Marketer Talk mit Jürgen Leitner
Das sind die Themen:
Vertrauen schlägt Effizienz bei Premiumprodukten Bei hochpreisigen Produkten entscheidet Glaubwürdigkeit über den Kauf. Wer für einen Premiumurlaub mehrere tausend Euro ausgibt und dann ein als KI-generiert gekennzeichnetes Zimmerfoto sieht, verliert schnell Vertrauen in die Marke. Deshalb lohnt es sich, KI bewusst nur zur Bildbearbeitung einzusetzen und auf vollständig künstlich erzeugte Inhalte zu verzichten, solange Kennzeichnungspflichten wie der EU AI Act greifen.
Synthetische Zielgruppen als Entscheidungshilfe Synthetische Zielgruppen liefern belastbarere Entscheidungsgrundlagen als reines Bauchgefühl. Ein mit echten Personas trainiertes Sprachmodell lässt sich für einfache Fragen wie Wording oder Programmnamen ebenso einsetzen wie für größere strategische Entscheidungen. Wer aus Vermutungen valide Daten macht, beschleunigt Entscheidungsprozesse spürbar, ohne den direkten Kundenkontakt vollständig zu ersetzen.

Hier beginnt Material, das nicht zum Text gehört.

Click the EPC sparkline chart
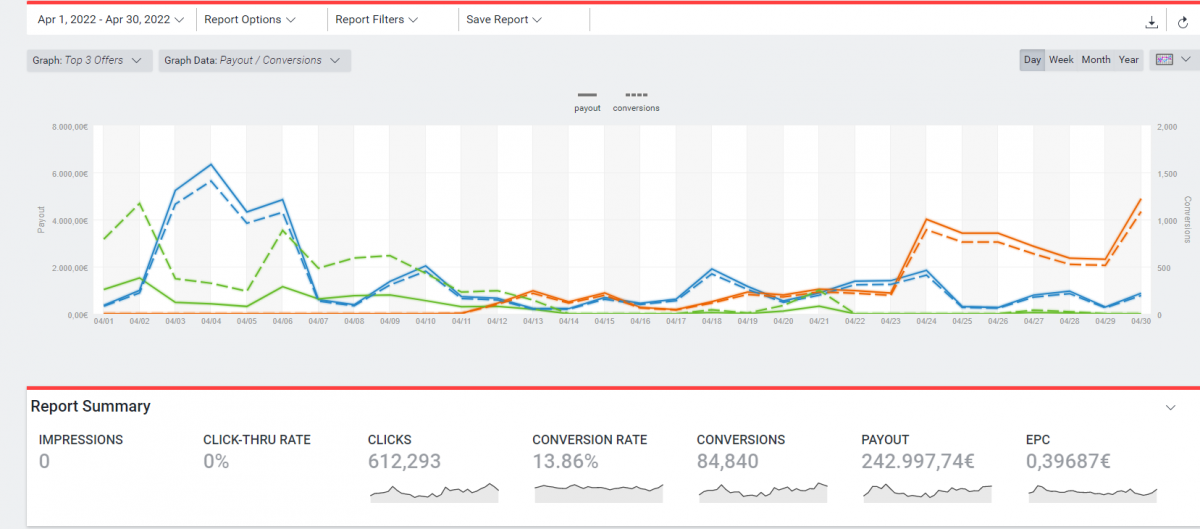Image resolution: width=1200 pixels, height=529 pixels. [1092, 491]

Partner frühzeitig einbinden statt konkurrieren lassen Traditionelle und digitale Vertriebskanäle schließen sich im B2B-Bereich nicht aus, wenn Partner frühzeitig eingebunden werden. Reisebüros erhalten Vermarktungsaktionen zeitgleich oder sogar vorab, während Preisparität zwischen Website und stationärem Vertrieb Konflikte vermeidet. Wer seine Partner konsequent vorab informiert, sichert sich deren Rückhalt, auch wenn der eigene digitale Kanal weiter wächst.
Digitalisierung dort priorisieren, wo sie wirkt Nicht jeder Unternehmensbereich muss gleich schnell digitalisiert werden. Während Website und Kundenkommunikation stark auf KI-Unterstützung setzen, findet der Prozess mit Reisebüropartnern noch komplett analog über klassische Dateiablagen statt. Wer Digitalisierung priorisiert, sollte zuerst dort ansetzen, wo der größte Kundennutzen entsteht, statt alle Prozesse gleichzeitig umzustellen.
Konzernvorgaben als Bremse für KI-Tempo Konzernvorgaben bremsen den KI-Einsatz oft stärker als technologische Grenzen. Freigegebene Tools variieren je nach Unternehmensstruktur, und strengere Konzernrichtlinien verhindern etwa Vibe Coding durch einzelne Mitarbeitende. Wer in größeren Unternehmensverbünden arbeitet, sollte deshalb frühzeitig klären, welche KI-Werkzeuge tatsächlich freigegeben sind, bevor Prozesse darauf aufgebaut werden.